+++ Excerpt to read +++

CLOUDP-286686 Fix issue with race conditions for creating statefulsets #746

MaciejKaras · 2026-02-03T20:56:42Z

Summary

This pull request introduces several important fixes and improvements to the operator's StatefulSet management logic, particularly around multi-cluster and sharded deployments. The main focus is on making StatefulSet creation and updates more robust, improving error handling, and ensuring more reliable reconciliation during upgrades and migrations.

Several controller and helper function signatures have been updated to return mutated StatefulSet objects that are required for meta.generation and status.observedGeneration comparison.

GetStatefulSetStatus race condition fix:

GetStatefulSetStatus() method signature now accepts expectedGeneration param. Previously when the Statefulset was updated we didn't compare returned meta.generation with status.observedGeneration when calling GetStatefulSetStatus(). This lead to race condition if the GetStatefulSetStatus() returned stale resource with previous generation.

Stale agent-health-status.json file:

With spec.persistent = true the ${MMS_LOG_DIR} directory is mounted using PVC. That means during pod recreation we are not losing any logs. But at the same time agent-health-status.json file residing in logs directory should not be preserved. This is problematic, because our readiness-probe uses this file as source of deployment status and if it is stale we can quickly mark the container as ready, while in fact it is booting up. The solution is to delete agent-health-status.json when agent boots up (in agent-launcher.sh).

Mongos recreated in all clusters at once:

Previously mongos statefulsets were recreated immediately in all clusters. This was in opposition to existing logic for shards and config-srv's where all-at-once update happened only during first scaling (first time deployment). This could lead to extended downtime if all mongos were down.

+++ Material +++

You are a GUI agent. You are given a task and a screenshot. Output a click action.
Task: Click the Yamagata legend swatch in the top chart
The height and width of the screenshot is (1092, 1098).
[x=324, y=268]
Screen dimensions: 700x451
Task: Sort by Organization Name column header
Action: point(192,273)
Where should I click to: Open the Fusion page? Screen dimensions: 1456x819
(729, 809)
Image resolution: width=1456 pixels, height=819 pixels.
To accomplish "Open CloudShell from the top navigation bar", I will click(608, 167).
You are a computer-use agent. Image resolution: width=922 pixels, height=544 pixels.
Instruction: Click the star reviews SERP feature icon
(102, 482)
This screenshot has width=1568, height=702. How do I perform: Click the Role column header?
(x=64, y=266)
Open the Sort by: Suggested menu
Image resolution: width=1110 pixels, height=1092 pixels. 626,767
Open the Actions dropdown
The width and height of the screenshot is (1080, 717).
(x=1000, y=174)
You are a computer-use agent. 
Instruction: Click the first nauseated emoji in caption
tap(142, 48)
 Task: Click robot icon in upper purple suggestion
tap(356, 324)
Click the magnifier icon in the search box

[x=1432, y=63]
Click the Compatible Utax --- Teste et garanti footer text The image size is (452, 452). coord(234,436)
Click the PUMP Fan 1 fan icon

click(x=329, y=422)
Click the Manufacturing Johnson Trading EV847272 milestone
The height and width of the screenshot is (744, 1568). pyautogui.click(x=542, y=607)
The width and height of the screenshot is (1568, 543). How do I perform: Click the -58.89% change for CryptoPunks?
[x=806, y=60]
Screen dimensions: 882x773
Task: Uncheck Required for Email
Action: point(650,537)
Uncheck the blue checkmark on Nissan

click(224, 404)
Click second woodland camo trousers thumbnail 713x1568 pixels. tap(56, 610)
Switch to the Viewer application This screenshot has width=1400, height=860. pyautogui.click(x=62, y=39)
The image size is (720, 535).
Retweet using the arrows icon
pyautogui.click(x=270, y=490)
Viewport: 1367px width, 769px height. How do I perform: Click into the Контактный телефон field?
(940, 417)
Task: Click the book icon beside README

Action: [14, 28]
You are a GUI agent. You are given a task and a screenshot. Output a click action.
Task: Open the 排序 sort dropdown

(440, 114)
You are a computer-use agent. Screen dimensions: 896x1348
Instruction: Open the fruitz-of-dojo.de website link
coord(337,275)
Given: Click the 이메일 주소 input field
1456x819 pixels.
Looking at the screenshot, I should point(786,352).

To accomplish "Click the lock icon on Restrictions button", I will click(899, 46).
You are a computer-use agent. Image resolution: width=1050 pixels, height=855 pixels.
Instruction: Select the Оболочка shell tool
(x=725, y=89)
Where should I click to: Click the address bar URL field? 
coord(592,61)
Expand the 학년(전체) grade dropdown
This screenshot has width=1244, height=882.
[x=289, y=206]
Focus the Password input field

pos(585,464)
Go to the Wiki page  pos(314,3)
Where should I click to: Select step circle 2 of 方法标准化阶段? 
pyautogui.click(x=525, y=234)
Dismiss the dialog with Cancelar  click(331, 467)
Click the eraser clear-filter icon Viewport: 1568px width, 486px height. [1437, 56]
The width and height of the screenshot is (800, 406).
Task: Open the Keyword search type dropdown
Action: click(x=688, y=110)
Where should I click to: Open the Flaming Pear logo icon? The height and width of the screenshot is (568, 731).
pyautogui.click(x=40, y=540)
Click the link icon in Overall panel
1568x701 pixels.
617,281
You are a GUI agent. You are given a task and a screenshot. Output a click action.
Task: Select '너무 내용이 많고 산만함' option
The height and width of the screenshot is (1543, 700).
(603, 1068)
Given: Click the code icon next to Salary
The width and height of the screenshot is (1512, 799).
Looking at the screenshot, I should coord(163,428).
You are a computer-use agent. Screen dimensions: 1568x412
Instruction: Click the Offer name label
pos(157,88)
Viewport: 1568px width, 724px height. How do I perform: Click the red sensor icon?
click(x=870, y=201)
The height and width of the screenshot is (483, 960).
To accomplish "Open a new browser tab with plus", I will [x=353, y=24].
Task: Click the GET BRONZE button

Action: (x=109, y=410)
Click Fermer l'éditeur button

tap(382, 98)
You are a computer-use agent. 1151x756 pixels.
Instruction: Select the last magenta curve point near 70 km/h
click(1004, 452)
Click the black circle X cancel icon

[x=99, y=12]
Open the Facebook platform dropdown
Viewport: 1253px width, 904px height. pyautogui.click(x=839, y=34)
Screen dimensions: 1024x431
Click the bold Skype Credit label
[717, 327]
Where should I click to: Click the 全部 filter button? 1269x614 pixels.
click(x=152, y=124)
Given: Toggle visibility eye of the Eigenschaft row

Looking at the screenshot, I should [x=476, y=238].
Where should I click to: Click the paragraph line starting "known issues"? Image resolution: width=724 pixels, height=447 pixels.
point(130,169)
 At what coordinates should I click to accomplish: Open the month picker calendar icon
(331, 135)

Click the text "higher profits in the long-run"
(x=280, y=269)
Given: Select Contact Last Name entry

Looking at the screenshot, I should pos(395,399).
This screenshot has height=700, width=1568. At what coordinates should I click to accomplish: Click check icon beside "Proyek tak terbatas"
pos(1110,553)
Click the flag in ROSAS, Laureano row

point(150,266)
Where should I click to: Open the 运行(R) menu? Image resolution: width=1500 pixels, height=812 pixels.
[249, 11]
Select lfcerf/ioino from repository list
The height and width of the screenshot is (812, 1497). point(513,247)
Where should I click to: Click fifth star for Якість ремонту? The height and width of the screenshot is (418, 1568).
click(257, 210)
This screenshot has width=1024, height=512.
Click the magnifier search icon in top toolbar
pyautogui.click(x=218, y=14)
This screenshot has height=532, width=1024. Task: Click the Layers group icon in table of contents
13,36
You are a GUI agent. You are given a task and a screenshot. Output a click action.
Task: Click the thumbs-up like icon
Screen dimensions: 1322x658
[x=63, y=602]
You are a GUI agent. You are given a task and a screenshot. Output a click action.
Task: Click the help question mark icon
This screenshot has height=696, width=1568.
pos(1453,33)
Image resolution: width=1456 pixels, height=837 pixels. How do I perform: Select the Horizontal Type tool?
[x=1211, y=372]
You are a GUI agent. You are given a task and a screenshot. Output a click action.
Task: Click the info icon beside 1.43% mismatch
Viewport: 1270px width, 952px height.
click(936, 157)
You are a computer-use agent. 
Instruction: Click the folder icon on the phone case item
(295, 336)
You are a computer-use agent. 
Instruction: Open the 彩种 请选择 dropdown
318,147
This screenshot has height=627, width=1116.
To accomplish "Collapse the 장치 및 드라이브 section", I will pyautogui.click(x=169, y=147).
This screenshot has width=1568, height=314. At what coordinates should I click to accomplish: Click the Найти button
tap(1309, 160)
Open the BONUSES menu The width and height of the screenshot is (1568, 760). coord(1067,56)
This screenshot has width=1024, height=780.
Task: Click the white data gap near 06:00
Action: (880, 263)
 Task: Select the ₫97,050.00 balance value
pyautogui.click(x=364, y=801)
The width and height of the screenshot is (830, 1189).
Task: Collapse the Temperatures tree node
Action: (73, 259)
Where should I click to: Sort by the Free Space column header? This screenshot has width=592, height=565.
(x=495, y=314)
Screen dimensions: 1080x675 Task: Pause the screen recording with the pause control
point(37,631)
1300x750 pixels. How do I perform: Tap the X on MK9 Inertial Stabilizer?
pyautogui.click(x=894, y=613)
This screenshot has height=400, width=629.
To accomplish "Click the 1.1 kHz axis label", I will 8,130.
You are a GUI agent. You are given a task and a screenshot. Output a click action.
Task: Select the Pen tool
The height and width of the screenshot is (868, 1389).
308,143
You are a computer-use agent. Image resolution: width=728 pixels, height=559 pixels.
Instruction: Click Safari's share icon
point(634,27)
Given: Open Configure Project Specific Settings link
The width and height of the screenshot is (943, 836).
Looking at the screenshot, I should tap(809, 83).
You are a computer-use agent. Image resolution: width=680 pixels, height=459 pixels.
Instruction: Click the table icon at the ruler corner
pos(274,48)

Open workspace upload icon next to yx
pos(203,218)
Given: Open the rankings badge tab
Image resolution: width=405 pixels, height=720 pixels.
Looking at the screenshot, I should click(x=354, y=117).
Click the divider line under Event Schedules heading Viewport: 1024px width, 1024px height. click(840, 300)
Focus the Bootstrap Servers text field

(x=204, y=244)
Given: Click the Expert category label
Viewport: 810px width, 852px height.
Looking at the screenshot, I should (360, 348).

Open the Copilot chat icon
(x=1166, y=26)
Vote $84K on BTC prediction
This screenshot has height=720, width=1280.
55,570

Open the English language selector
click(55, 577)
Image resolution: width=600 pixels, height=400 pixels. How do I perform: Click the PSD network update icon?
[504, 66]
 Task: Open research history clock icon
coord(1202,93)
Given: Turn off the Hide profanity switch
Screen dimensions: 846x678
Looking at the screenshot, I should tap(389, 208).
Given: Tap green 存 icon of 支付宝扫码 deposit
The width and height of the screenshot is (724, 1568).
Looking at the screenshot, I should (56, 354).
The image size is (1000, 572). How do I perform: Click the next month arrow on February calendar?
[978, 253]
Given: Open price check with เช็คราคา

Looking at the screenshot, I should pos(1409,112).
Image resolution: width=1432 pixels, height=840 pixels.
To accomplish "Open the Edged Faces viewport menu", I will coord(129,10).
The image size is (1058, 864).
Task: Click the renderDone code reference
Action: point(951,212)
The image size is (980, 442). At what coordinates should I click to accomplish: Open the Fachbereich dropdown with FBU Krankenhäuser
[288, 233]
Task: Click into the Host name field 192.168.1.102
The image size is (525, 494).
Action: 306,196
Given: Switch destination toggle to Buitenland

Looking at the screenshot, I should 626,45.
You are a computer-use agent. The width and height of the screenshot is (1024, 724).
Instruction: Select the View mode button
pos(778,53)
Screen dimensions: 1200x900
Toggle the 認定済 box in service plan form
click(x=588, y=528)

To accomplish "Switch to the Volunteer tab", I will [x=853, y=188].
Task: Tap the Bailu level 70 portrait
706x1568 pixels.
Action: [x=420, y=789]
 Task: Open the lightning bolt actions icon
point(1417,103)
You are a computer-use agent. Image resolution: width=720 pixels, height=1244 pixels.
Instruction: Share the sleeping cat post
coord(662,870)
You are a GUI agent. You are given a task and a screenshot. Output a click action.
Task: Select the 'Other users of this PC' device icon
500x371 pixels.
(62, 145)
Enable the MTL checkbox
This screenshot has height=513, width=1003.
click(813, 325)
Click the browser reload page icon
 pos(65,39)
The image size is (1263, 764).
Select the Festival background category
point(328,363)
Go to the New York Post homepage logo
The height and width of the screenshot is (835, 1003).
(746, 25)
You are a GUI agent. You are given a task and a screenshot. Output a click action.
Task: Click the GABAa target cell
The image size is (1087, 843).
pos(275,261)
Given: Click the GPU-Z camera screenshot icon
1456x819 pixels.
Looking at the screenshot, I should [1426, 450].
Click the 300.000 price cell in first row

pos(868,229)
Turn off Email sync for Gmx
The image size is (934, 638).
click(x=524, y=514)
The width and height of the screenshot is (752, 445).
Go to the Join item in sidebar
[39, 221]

+++

Your instructions: Can you reproduce the pull request description word for word, starting with "Several controller and" and going on through "with previous generation."? The rows aren't needed here.

Written answer:
Several controller and helper function signatures have been updated to return mutated StatefulSet objects that are required for meta.generation and status.observedGeneration comparison.

GetStatefulSetStatus race condition fix:

GetStatefulSetStatus() method signature now accepts expectedGeneration param. Previously when the Statefulset was updated we didn't compare returned meta.generation with status.observedGeneration when calling GetStatefulSetStatus(). This lead to race condition if the GetStatefulSetStatus() returned stale resource with previous generation.